- Born: Lewis V. Jones, Jr. January 16, 1934 Mango, Florida, U.S.
- Died: December 27, 1997 (aged 63) Okeechobee, Florida, U.S.

NASCAR Cup Series career
- 47 races run over 10 years
- Best finish: 13th - 1960 Grand National season
- First race: 1952 Southern 500 (Darlington Raceway)
- Last race: 1965 Daytona 500 (Qualifier #2 at Daytona International Speedway)
| Wins | Top tens | Poles |
| 0 | 13 | 1 |

= Possum Jones =

American racing driver

Possum Jones (January 16, 1934 – December 27, 1997) was an American NASCAR Grand National driver.

==Career==
From 1952 to 1965, Jones managed to lead 28 out of the 8234 laps that he committed in his career. The 29th lap of the 1957 Rebel 300 would become infamous for the nine-car wreck that become a harbinger of doom in the days prior to the "modern" NASCAR Cup Series. Jones would be involved in this wreck; sharing a photo opportunity with Art Binkey and Dick Beaty in their wrecked vehicles.

Jones practically cut his professional racing career "teeth" on racing convertibles in NASCAR. He was one of the original drivers who partook in the 1956 Convertible season. In 1957, Jones won two convertible races, at Syracuse and Fayetteville. This experiment in "stock car racing" would last throughout the rest of the 1950s and into the year 1962 before the regular stock cars became more cost efficient. It became too expensive to cut the tops off the vehicles; causing the demise of the NASCAR Convertible Division.

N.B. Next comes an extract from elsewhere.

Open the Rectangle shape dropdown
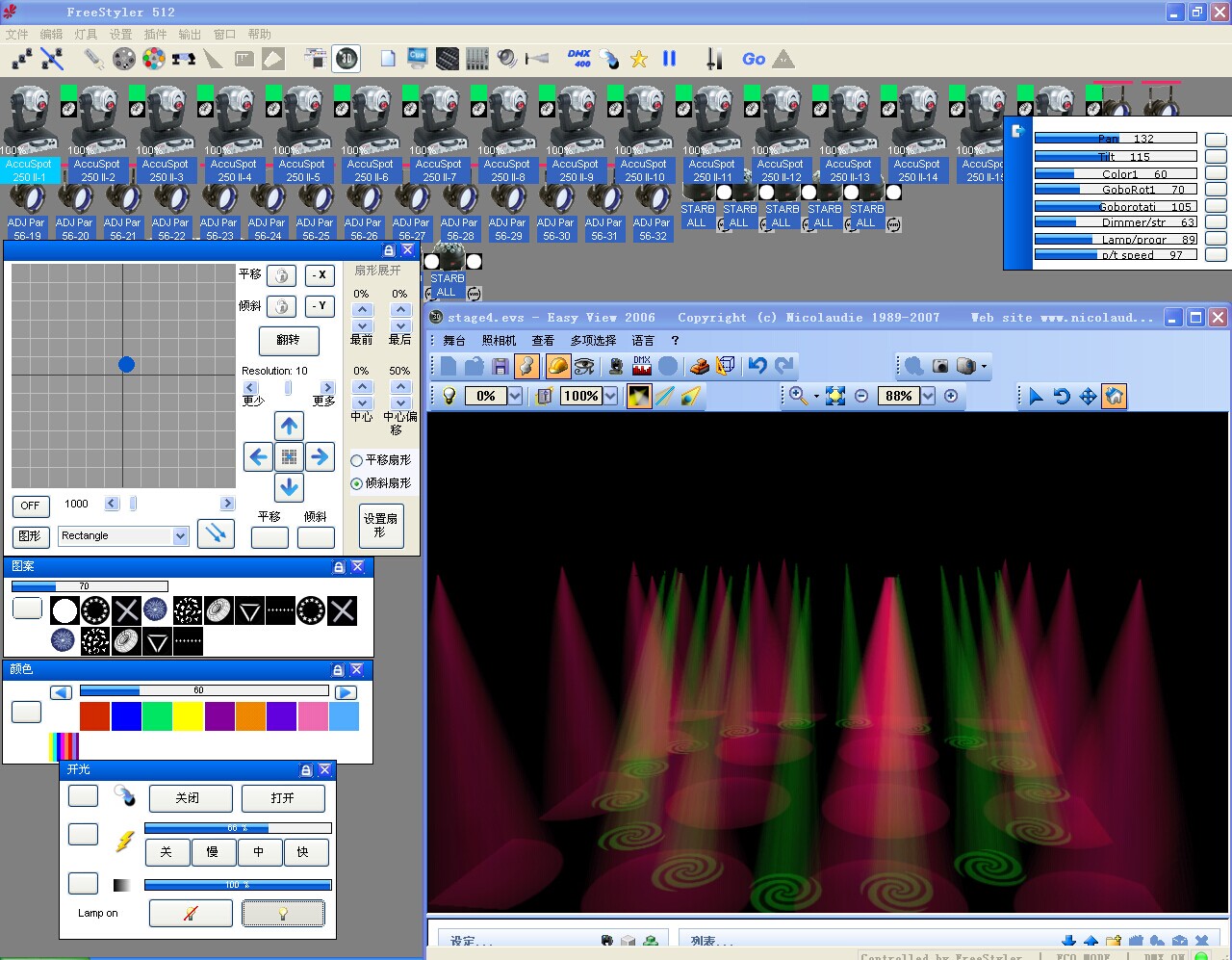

This would add up to 6950.5 mi raced in total. Total earnings for Possum Jones was $13,680 ($ when adjusted for inflation). On average, Jones started in 21st place and finished in 20th place. Possum Jones was also a NASCAR owner during the 1963 and 1964 seasons. He managed to arrange rides for himself in addition to Jim McGuirk, Joe Weatherly, and Joe Penland.